**INSTRUCTIONS TO FOLLOW**
Give back the full set of entries that follows, exactly as written.

**GIVEN RECORDS**

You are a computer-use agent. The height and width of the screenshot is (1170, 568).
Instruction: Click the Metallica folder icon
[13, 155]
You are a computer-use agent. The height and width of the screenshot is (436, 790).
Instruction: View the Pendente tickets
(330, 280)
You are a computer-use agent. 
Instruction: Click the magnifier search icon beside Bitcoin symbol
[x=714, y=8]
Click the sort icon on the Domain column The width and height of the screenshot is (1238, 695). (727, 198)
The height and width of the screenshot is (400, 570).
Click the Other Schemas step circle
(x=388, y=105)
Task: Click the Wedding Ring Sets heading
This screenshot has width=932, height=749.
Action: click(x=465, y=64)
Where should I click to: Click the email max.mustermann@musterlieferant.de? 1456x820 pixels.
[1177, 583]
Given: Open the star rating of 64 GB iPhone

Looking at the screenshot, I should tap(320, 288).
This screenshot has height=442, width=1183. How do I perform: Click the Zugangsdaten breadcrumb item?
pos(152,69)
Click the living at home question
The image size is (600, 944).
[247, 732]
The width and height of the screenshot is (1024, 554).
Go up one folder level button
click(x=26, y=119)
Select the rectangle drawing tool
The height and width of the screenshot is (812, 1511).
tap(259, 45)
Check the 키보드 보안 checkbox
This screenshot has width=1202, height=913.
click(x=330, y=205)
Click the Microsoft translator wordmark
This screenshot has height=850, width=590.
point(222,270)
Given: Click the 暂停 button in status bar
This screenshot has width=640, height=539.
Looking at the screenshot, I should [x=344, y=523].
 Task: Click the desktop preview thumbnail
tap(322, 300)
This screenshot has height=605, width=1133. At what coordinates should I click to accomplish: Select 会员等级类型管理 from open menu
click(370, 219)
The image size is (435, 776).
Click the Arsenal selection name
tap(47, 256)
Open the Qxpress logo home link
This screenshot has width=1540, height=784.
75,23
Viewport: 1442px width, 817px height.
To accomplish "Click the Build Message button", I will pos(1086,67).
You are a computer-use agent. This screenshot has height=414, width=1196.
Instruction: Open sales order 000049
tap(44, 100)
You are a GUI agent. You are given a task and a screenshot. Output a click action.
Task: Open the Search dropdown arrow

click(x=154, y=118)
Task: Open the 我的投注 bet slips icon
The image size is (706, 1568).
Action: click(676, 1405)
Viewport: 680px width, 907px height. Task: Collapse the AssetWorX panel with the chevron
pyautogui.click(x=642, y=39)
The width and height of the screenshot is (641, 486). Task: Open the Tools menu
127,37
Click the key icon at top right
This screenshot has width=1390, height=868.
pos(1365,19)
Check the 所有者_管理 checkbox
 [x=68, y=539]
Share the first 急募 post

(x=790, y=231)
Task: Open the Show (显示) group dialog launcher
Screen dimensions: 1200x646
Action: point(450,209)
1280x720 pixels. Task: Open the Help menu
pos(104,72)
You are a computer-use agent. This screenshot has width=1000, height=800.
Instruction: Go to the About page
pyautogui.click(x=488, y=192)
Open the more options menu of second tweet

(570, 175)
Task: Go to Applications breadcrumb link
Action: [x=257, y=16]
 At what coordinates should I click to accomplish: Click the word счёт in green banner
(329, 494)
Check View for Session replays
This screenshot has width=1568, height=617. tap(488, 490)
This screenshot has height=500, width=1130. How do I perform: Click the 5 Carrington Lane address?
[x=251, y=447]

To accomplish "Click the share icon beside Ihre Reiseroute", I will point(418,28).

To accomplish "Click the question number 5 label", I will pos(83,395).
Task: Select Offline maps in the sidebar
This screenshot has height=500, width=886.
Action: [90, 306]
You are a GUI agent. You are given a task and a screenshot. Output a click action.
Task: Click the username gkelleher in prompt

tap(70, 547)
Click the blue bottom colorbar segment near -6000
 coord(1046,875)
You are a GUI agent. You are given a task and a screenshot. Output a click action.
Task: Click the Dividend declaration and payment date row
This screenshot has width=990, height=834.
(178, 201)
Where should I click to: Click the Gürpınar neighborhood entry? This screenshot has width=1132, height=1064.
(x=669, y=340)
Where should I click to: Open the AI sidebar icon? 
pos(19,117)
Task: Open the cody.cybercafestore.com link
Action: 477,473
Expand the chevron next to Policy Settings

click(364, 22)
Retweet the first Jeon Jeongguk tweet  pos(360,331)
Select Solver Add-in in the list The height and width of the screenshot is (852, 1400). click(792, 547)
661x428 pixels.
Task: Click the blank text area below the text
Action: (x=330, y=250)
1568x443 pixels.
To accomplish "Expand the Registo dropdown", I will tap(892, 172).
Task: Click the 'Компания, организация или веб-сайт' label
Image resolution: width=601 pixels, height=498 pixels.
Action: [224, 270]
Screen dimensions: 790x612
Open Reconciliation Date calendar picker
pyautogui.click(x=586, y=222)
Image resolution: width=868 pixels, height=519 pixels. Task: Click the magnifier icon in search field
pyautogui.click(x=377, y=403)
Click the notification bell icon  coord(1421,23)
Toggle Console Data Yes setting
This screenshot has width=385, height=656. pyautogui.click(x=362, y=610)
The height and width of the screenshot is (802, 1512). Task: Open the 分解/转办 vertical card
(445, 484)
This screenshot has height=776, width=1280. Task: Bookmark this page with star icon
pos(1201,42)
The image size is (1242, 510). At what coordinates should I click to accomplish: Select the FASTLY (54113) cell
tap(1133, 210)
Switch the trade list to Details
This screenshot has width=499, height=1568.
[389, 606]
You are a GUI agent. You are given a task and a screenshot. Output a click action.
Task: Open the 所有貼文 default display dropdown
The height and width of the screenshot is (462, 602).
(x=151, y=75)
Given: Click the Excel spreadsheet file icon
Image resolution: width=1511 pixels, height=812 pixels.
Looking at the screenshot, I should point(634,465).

**EXPECTED ANSWER**
You are a computer-use agent. The height and width of the screenshot is (1170, 568).
Instruction: Click the Metallica folder icon
[13, 155]
You are a computer-use agent. The height and width of the screenshot is (436, 790).
Instruction: View the Pendente tickets
(330, 280)
You are a computer-use agent. 
Instruction: Click the magnifier search icon beside Bitcoin symbol
[x=714, y=8]
Click the sort icon on the Domain column The width and height of the screenshot is (1238, 695). (727, 198)
The height and width of the screenshot is (400, 570).
Click the Other Schemas step circle
(x=388, y=105)
Task: Click the Wedding Ring Sets heading
This screenshot has width=932, height=749.
Action: click(x=465, y=64)
Where should I click to: Click the email max.mustermann@musterlieferant.de? 1456x820 pixels.
[1177, 583]
Given: Open the star rating of 64 GB iPhone

Looking at the screenshot, I should tap(320, 288).
This screenshot has height=442, width=1183. How do I perform: Click the Zugangsdaten breadcrumb item?
pos(152,69)
Click the living at home question
The image size is (600, 944).
[247, 732]
The width and height of the screenshot is (1024, 554).
Go up one folder level button
click(x=26, y=119)
Select the rectangle drawing tool
The height and width of the screenshot is (812, 1511).
tap(259, 45)
Check the 키보드 보안 checkbox
This screenshot has width=1202, height=913.
click(x=330, y=205)
Click the Microsoft translator wordmark
This screenshot has height=850, width=590.
point(222,270)
Given: Click the 暂停 button in status bar
This screenshot has width=640, height=539.
Looking at the screenshot, I should [x=344, y=523].
 Task: Click the desktop preview thumbnail
tap(322, 300)
This screenshot has height=605, width=1133. At what coordinates should I click to accomplish: Select 会员等级类型管理 from open menu
click(370, 219)
The image size is (435, 776).
Click the Arsenal selection name
tap(47, 256)
Open the Qxpress logo home link
This screenshot has width=1540, height=784.
75,23
Viewport: 1442px width, 817px height.
To accomplish "Click the Build Message button", I will pos(1086,67).
You are a computer-use agent. This screenshot has height=414, width=1196.
Instruction: Open sales order 000049
tap(44, 100)
You are a GUI agent. You are given a task and a screenshot. Output a click action.
Task: Open the Search dropdown arrow

click(x=154, y=118)
Task: Open the 我的投注 bet slips icon
The image size is (706, 1568).
Action: click(676, 1405)
Viewport: 680px width, 907px height. Task: Collapse the AssetWorX panel with the chevron
pyautogui.click(x=642, y=39)
The width and height of the screenshot is (641, 486). Task: Open the Tools menu
127,37
Click the key icon at top right
This screenshot has width=1390, height=868.
pos(1365,19)
Check the 所有者_管理 checkbox
 [x=68, y=539]
Share the first 急募 post

(x=790, y=231)
Task: Open the Show (显示) group dialog launcher
Screen dimensions: 1200x646
Action: point(450,209)
1280x720 pixels. Task: Open the Help menu
pos(104,72)
You are a computer-use agent. This screenshot has width=1000, height=800.
Instruction: Go to the About page
pyautogui.click(x=488, y=192)
Open the more options menu of second tweet

(570, 175)
Task: Go to Applications breadcrumb link
Action: [x=257, y=16]
 At what coordinates should I click to accomplish: Click the word счёт in green banner
(329, 494)
Check View for Session replays
This screenshot has width=1568, height=617. tap(488, 490)
This screenshot has height=500, width=1130. How do I perform: Click the 5 Carrington Lane address?
[x=251, y=447]

To accomplish "Click the share icon beside Ihre Reiseroute", I will point(418,28).

To accomplish "Click the question number 5 label", I will pos(83,395).
Task: Select Offline maps in the sidebar
This screenshot has height=500, width=886.
Action: [90, 306]
You are a GUI agent. You are given a task and a screenshot. Output a click action.
Task: Click the username gkelleher in prompt

tap(70, 547)
Click the blue bottom colorbar segment near -6000
 coord(1046,875)
You are a GUI agent. You are given a task and a screenshot. Output a click action.
Task: Click the Dividend declaration and payment date row
This screenshot has width=990, height=834.
(178, 201)
Where should I click to: Click the Gürpınar neighborhood entry? This screenshot has width=1132, height=1064.
(x=669, y=340)
Where should I click to: Open the AI sidebar icon? 
pos(19,117)
Task: Open the cody.cybercafestore.com link
Action: 477,473
Expand the chevron next to Policy Settings

click(364, 22)
Retweet the first Jeon Jeongguk tweet  pos(360,331)
Select Solver Add-in in the list The height and width of the screenshot is (852, 1400). click(792, 547)
661x428 pixels.
Task: Click the blank text area below the text
Action: (x=330, y=250)
1568x443 pixels.
To accomplish "Expand the Registo dropdown", I will tap(892, 172).
Task: Click the 'Компания, организация или веб-сайт' label
Image resolution: width=601 pixels, height=498 pixels.
Action: [224, 270]
Screen dimensions: 790x612
Open Reconciliation Date calendar picker
pyautogui.click(x=586, y=222)
Image resolution: width=868 pixels, height=519 pixels. Task: Click the magnifier icon in search field
pyautogui.click(x=377, y=403)
Click the notification bell icon  coord(1421,23)
Toggle Console Data Yes setting
This screenshot has width=385, height=656. pyautogui.click(x=362, y=610)
The height and width of the screenshot is (802, 1512). Task: Open the 分解/转办 vertical card
(445, 484)
This screenshot has height=776, width=1280. Task: Bookmark this page with star icon
pos(1201,42)
The image size is (1242, 510). At what coordinates should I click to accomplish: Select the FASTLY (54113) cell
tap(1133, 210)
Switch the trade list to Details
This screenshot has width=499, height=1568.
[389, 606]
You are a GUI agent. You are given a task and a screenshot. Output a click action.
Task: Open the 所有貼文 default display dropdown
The height and width of the screenshot is (462, 602).
(x=151, y=75)
Given: Click the Excel spreadsheet file icon
Image resolution: width=1511 pixels, height=812 pixels.
Looking at the screenshot, I should point(634,465).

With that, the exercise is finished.